Could you test the latest -rc? There were a few NFS fixes in -rc5.
Created attachment 12797 [details] workaround patch This isn't a fix, but if it eliminates the symptoms then it would help confirm that the problem is what I think it is.
Looks to me like a symptom of buggy locking and reference counting in the nfsv4 state code. For example, we're reference counting the structure representing the delegation, but no the structure that contains the rpc_client used to make the callbacks. This doesn't appear to be a regression.
Created attachment 12809 [details] probable fix This is closer to a real fix. If you can confirm it solves the original problem, that'd be great. This fix is for a couple races that have existed for a while, so (assuming it's the reported problem) the bug wasn't a regression.
Thanks for the patch, Bruce. I have been running 2.6.23-rc6 for 1.5 days without problem so far and start testing this latest patch in the next day or so, however it will take >~2 weeks to be confident it addresses the issue, as it's less so easy to hit. I found that I needed the 'clientaddr' mount option to get delegations working correctly, so perhaps this shows there is less exposure than expected/desired?

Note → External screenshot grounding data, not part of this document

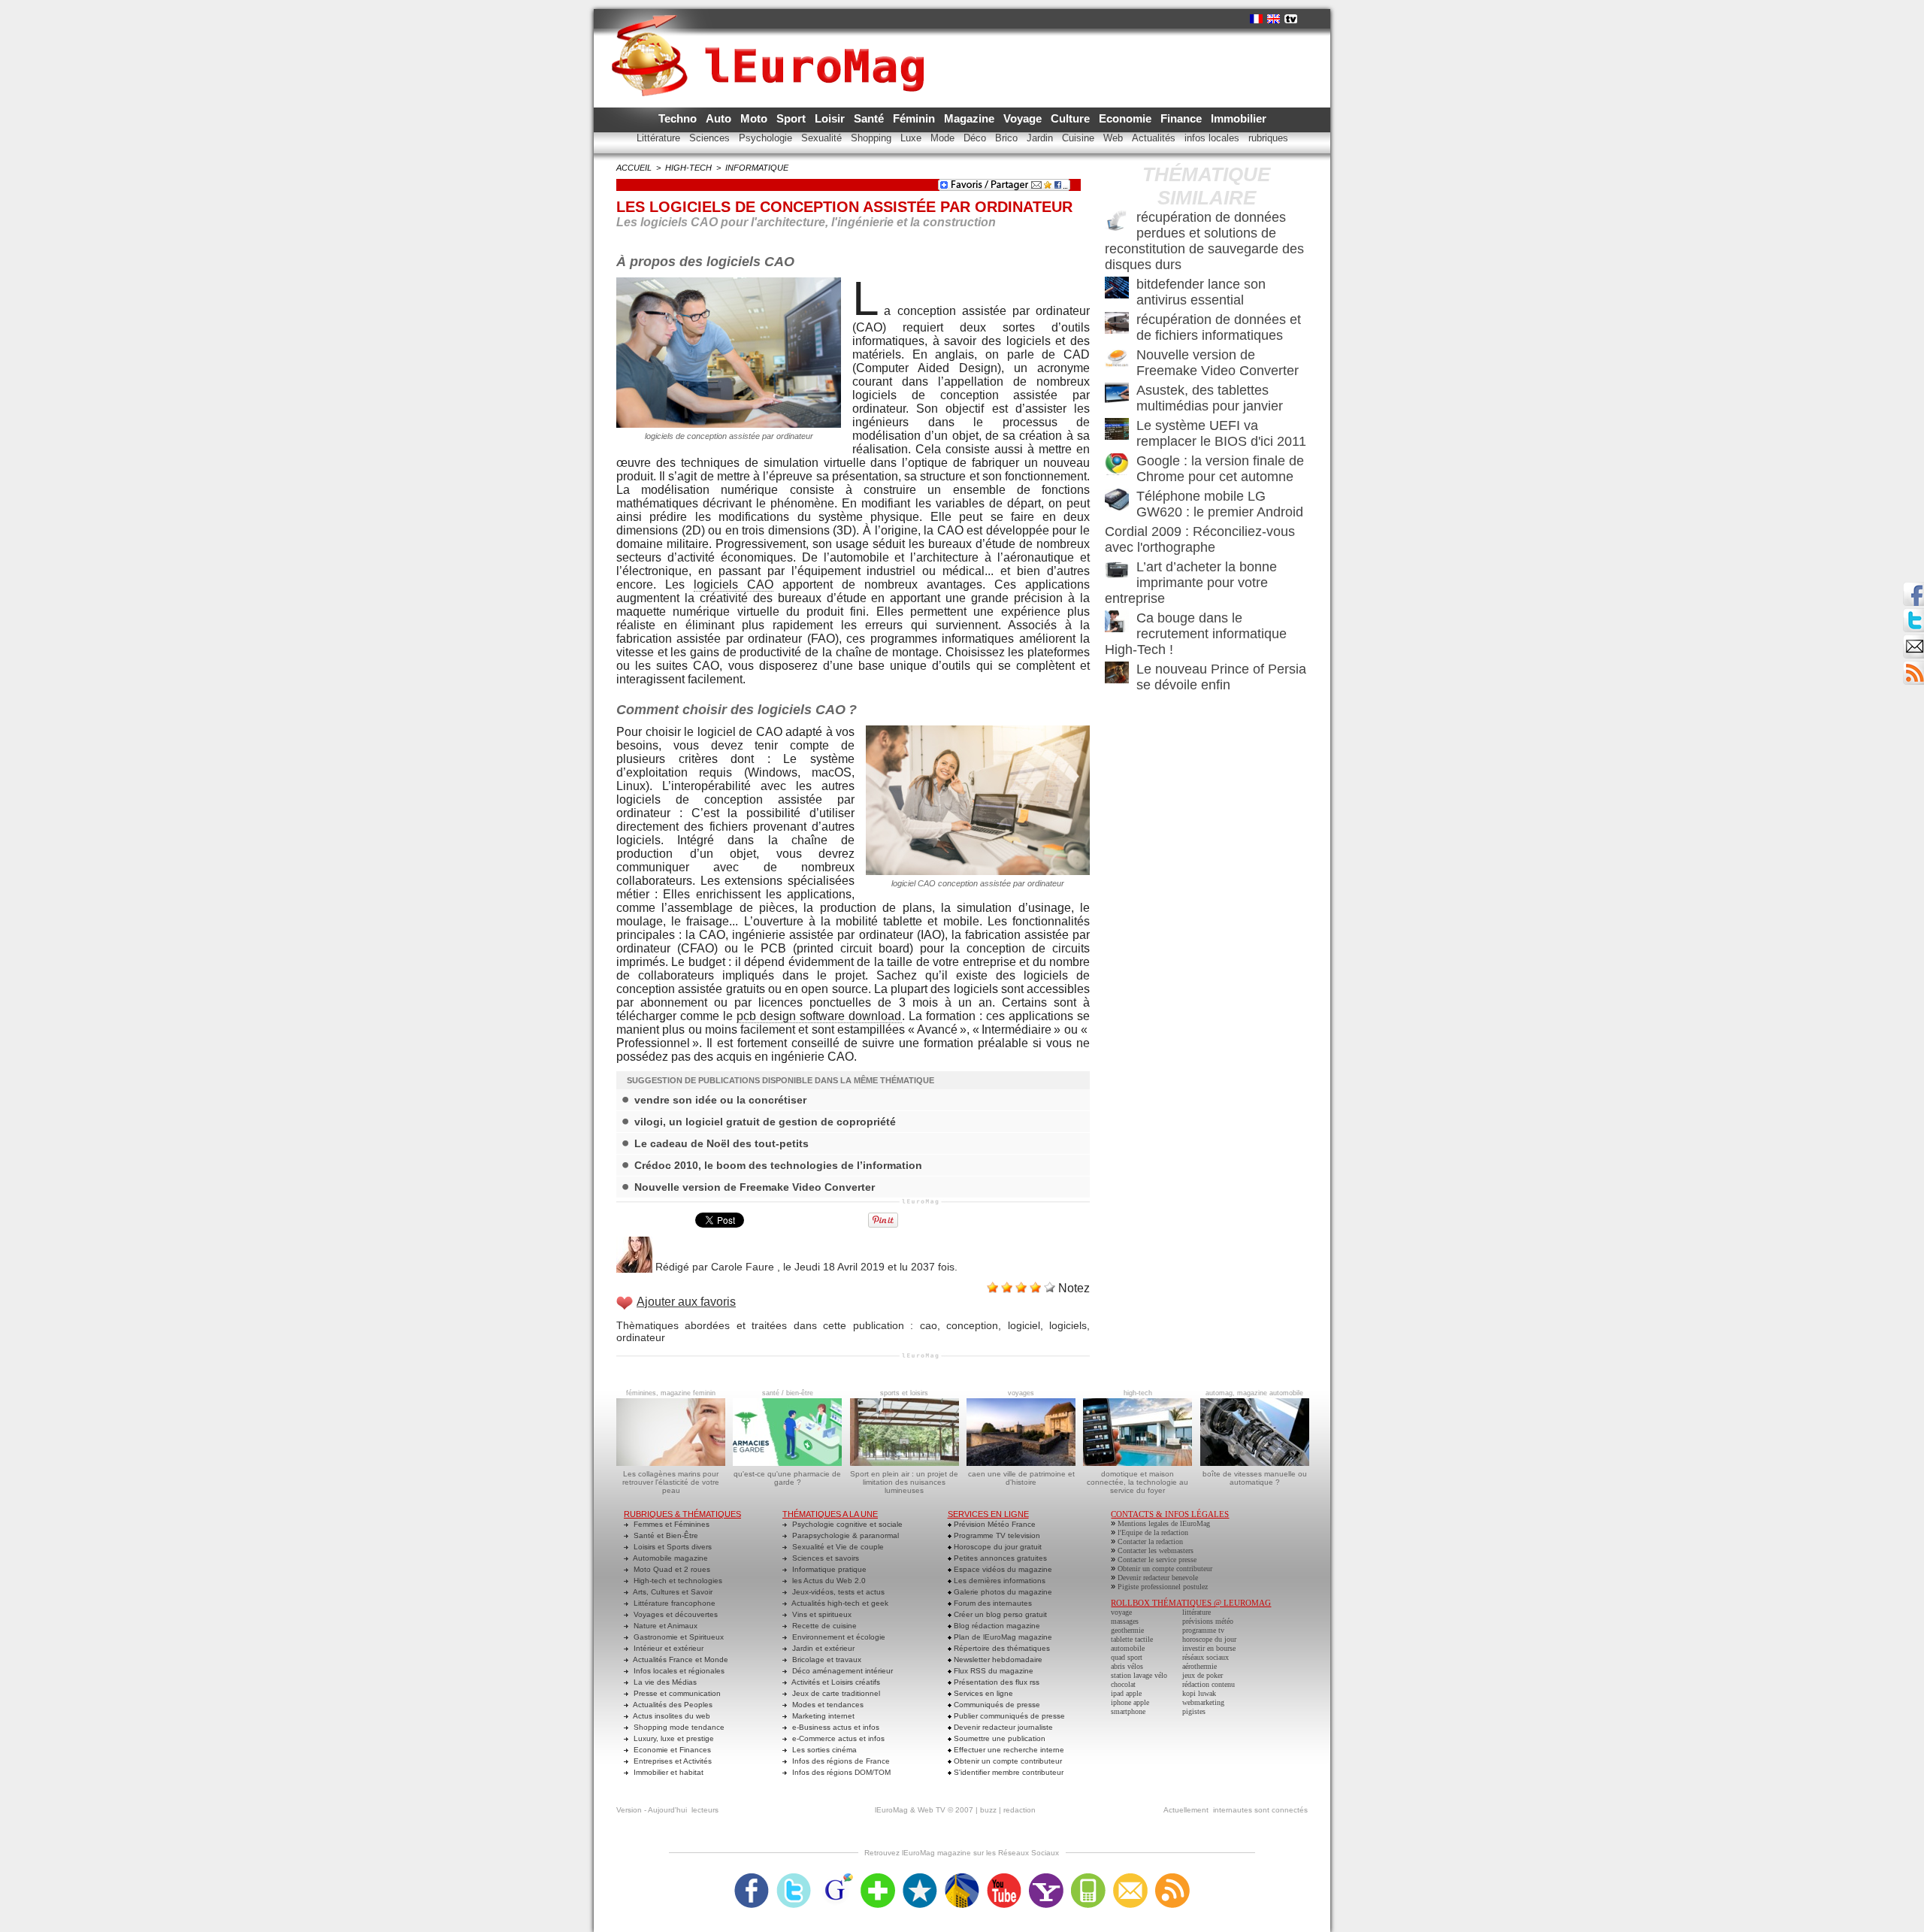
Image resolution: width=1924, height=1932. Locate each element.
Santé (870, 118)
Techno (679, 118)
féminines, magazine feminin (670, 1393)
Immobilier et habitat (667, 1772)
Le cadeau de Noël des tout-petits (721, 1143)
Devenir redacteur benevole (1158, 1577)
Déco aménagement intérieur (841, 1671)
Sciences (711, 138)
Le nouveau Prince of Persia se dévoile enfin (1221, 677)
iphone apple (1130, 1702)
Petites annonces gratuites (999, 1558)
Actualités (1155, 138)
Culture (1072, 118)
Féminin (915, 118)
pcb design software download (819, 1016)
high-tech (688, 167)
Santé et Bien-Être (664, 1535)
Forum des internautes (991, 1603)
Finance (1182, 118)
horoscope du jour (1209, 1639)
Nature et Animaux (664, 1626)
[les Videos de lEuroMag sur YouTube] (1004, 1877)
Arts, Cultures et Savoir (671, 1592)
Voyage (1024, 118)
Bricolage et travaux (825, 1659)
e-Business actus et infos (834, 1727)
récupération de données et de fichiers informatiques (1218, 327)
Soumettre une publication (998, 1738)
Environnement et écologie (837, 1637)
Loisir (831, 118)
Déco (976, 138)
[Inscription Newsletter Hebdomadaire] (1913, 665)
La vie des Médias (664, 1682)
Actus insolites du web (670, 1716)
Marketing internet (822, 1716)
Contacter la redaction (1150, 1541)
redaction (1019, 1810)
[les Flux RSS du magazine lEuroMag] (1172, 1877)
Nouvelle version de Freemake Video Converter (754, 1187)
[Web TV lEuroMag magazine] (1290, 18)
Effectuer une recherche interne (1007, 1750)
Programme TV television (995, 1535)
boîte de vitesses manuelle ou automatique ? (1254, 1478)
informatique (756, 167)
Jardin (1041, 138)
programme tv (1203, 1630)
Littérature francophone (673, 1603)
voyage (1121, 1612)
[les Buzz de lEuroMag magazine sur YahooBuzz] (1046, 1877)
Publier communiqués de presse (1008, 1716)
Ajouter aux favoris (686, 1301)
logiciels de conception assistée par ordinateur (729, 436)
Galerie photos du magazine (1001, 1592)
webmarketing (1203, 1702)
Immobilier (1238, 118)
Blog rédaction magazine (995, 1626)
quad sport (1126, 1657)
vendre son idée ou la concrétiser (720, 1100)
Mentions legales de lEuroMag (1164, 1523)
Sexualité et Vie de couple (837, 1547)
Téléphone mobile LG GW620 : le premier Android (1219, 504)
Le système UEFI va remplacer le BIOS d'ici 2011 (1221, 433)
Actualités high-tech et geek (839, 1603)
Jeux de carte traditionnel (835, 1693)
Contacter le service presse (1157, 1559)
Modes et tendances (827, 1704)
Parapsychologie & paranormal (844, 1535)
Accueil (634, 167)
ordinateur (640, 1337)
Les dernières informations (998, 1580)
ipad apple (1126, 1693)
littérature (1196, 1612)
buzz (988, 1810)
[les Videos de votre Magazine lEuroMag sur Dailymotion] (962, 1877)
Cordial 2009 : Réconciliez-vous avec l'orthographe (1200, 539)
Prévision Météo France (993, 1524)
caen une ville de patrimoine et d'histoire (1021, 1478)
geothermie (1127, 1630)
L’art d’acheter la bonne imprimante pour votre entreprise (1191, 582)
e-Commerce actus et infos (837, 1738)
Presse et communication (676, 1693)
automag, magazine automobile (1254, 1393)
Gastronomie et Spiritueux (677, 1637)
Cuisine (1079, 138)
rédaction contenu (1208, 1684)
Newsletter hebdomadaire (996, 1659)
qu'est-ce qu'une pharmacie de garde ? (787, 1478)
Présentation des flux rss (995, 1682)
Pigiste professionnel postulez (1163, 1586)
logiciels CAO (733, 584)
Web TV (931, 1810)
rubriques (1268, 138)
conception (972, 1325)
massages (1125, 1621)
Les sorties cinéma (823, 1750)
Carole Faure (742, 1267)
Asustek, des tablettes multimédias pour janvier (1209, 398)
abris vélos (1127, 1666)
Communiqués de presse (995, 1704)
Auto (720, 118)
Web (1114, 138)
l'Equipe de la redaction (1153, 1532)
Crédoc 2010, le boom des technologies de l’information (778, 1165)
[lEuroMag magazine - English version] (1273, 18)
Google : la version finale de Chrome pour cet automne (1220, 468)
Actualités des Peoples (671, 1704)
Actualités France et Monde (679, 1659)
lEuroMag (891, 1810)
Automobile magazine (669, 1558)
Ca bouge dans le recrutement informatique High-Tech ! (1196, 633)
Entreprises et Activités (671, 1761)
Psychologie (767, 138)
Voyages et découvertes (674, 1614)
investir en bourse (1209, 1648)
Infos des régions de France (840, 1761)
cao (928, 1325)
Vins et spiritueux (821, 1614)
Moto (755, 118)
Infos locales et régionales (678, 1671)
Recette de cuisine (823, 1626)
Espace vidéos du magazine (1001, 1569)
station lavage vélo (1139, 1675)
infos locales (1213, 138)
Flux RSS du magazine (992, 1671)
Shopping (872, 138)
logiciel (1024, 1325)
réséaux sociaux (1205, 1657)
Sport (792, 118)
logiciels (1068, 1325)
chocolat (1123, 1684)
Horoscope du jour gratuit (996, 1547)
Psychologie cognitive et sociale (846, 1524)
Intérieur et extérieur (667, 1648)
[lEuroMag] (772, 41)
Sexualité (823, 138)
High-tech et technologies (676, 1580)
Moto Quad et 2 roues (670, 1569)
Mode (943, 138)
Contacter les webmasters (1155, 1550)
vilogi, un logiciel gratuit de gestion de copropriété (765, 1122)
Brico (1008, 138)
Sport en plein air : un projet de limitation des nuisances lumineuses (904, 1482)
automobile (1128, 1648)
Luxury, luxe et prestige (672, 1738)
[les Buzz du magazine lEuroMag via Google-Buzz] (835, 1877)
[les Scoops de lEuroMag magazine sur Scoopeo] (920, 1877)
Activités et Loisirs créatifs (835, 1682)
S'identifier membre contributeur (1007, 1772)
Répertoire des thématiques (1000, 1648)
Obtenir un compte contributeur (1006, 1761)
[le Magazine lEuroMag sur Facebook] (751, 1877)
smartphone (1128, 1711)
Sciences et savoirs (824, 1558)
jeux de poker (1202, 1675)
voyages (1021, 1393)
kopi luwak (1199, 1693)
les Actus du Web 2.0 (828, 1580)
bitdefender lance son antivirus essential (1201, 292)
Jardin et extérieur (822, 1648)
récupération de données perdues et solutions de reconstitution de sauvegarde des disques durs (1204, 241)
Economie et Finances (671, 1750)
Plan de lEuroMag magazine (1001, 1637)
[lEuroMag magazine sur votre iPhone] (1088, 1877)
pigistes (1194, 1711)
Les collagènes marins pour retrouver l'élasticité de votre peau (670, 1482)
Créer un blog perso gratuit (999, 1614)
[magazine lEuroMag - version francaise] (1256, 18)
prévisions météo (1207, 1621)
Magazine (970, 118)
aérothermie (1199, 1666)
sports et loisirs (904, 1393)
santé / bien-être (787, 1393)
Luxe (912, 138)
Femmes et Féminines (670, 1524)
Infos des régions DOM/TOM (840, 1772)
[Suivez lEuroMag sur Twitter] (793, 1877)
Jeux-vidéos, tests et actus (837, 1592)
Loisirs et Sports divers (671, 1547)
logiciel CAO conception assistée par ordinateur (977, 883)
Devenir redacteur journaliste (1002, 1727)
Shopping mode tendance (678, 1727)
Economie (1126, 118)
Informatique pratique (828, 1569)
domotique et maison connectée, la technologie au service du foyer (1137, 1482)
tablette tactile (1132, 1639)
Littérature (660, 138)
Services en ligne (982, 1693)
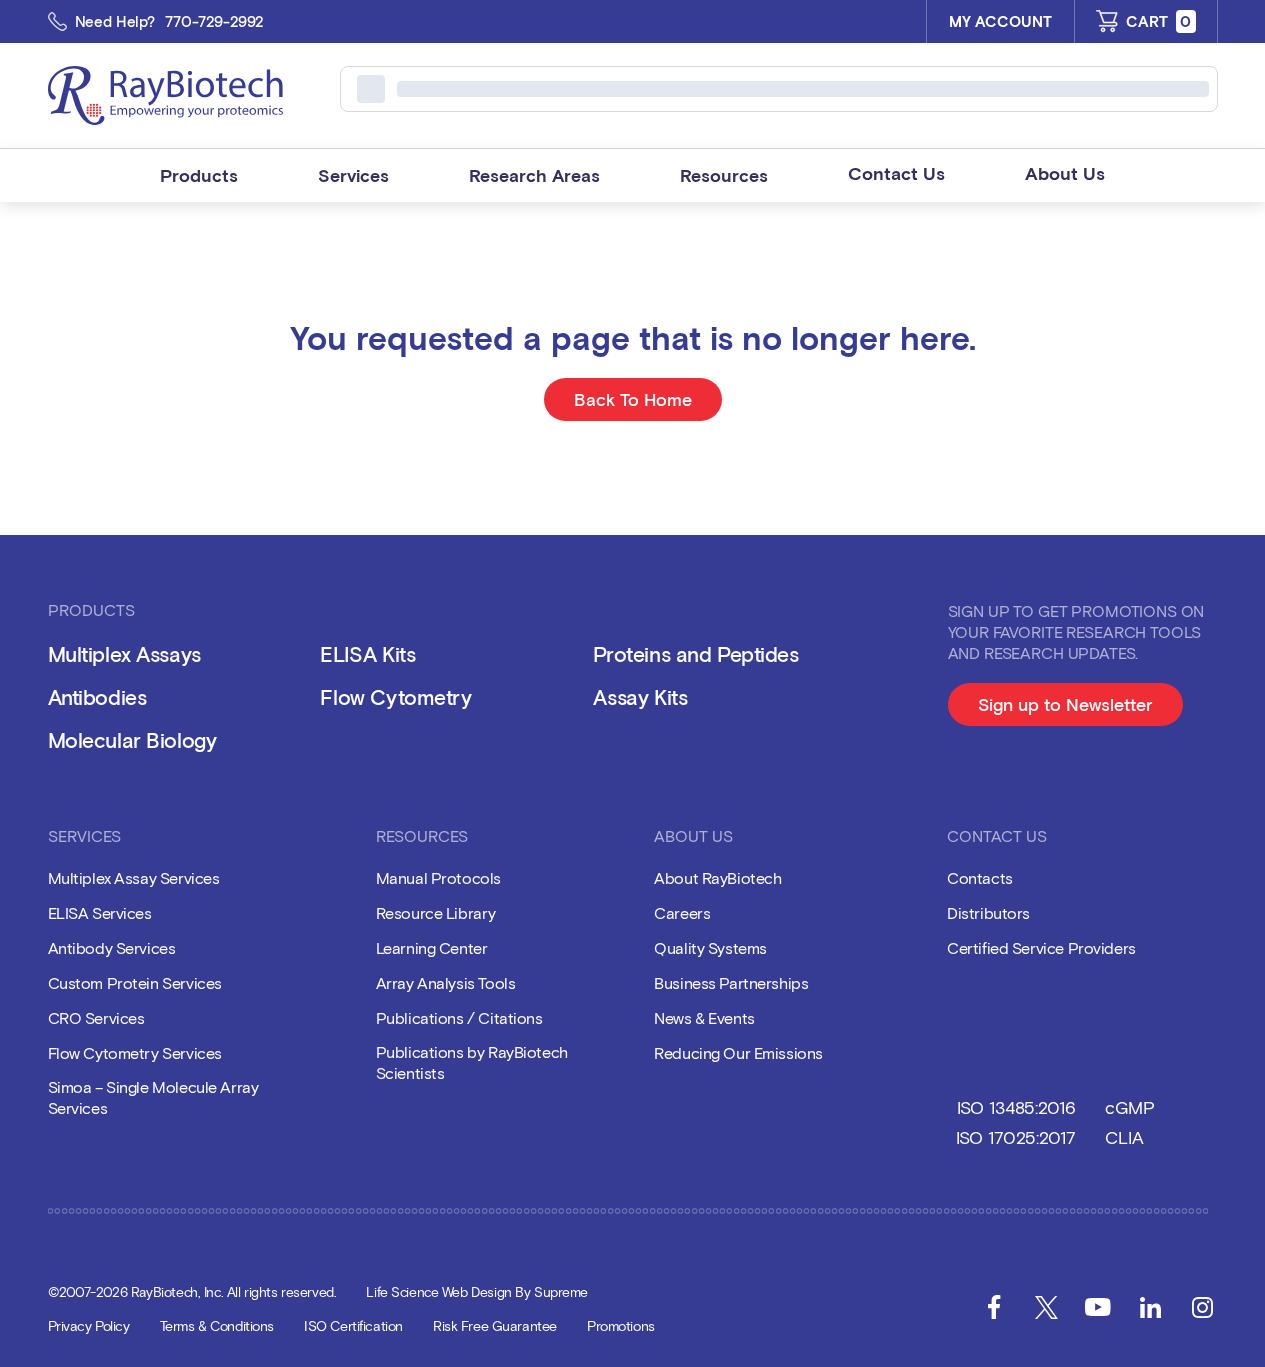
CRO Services (96, 1017)
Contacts (980, 877)
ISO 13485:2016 (1016, 1107)
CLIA (1124, 1137)
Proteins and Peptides (695, 653)
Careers (682, 912)
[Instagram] (1202, 1307)
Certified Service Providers (1041, 947)
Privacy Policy (89, 1325)
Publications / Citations (459, 1017)
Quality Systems (710, 947)
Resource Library (436, 912)
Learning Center (432, 947)
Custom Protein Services (135, 982)
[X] (1046, 1307)
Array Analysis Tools (446, 982)
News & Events (704, 1017)
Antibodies (97, 696)
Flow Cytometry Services (135, 1052)
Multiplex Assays (124, 653)
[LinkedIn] (1150, 1307)
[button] (199, 175)
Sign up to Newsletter (1080, 709)
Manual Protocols (438, 877)
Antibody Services (112, 947)
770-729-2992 (214, 21)
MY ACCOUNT (1000, 21)
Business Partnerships (731, 982)
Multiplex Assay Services (134, 877)
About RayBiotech (717, 877)
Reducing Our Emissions (738, 1052)
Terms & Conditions (217, 1325)
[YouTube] (1098, 1307)
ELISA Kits (367, 653)
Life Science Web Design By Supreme (477, 1291)
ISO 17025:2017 (1016, 1137)
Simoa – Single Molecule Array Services (153, 1097)
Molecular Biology (132, 739)
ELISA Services (100, 912)
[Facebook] (994, 1307)
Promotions (621, 1325)
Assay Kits (640, 696)
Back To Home (633, 399)
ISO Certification (353, 1325)
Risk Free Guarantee (495, 1325)
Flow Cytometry (395, 696)
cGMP (1129, 1107)
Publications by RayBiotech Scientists (472, 1062)
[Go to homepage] (165, 95)
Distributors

Any news? I've queued up this patch for 2.6.24 (actually, same change broken up into 3 separate patches)--currently in git://linux-nfs.org/~bfields/linux.git nfs-server-stable.
No news - I didn't reproduce the bug in 2.6.23-rc7 after ~2 weeks and am not with this system for a month for further testing.
Created attachment 13765 [details] additional fix I believe that this fix (on top of 2.6.24-rc3, which also contains the previous patch) should fix another race that could cause the same oops.
Incidentally, I've been tracking upstream -rc kernel verions, and haven't found symptom of this bug at all with my usual multi-system workload, so it would seem less acute as before.
OK, we can close this bug now. Please reopen if the problem appears again.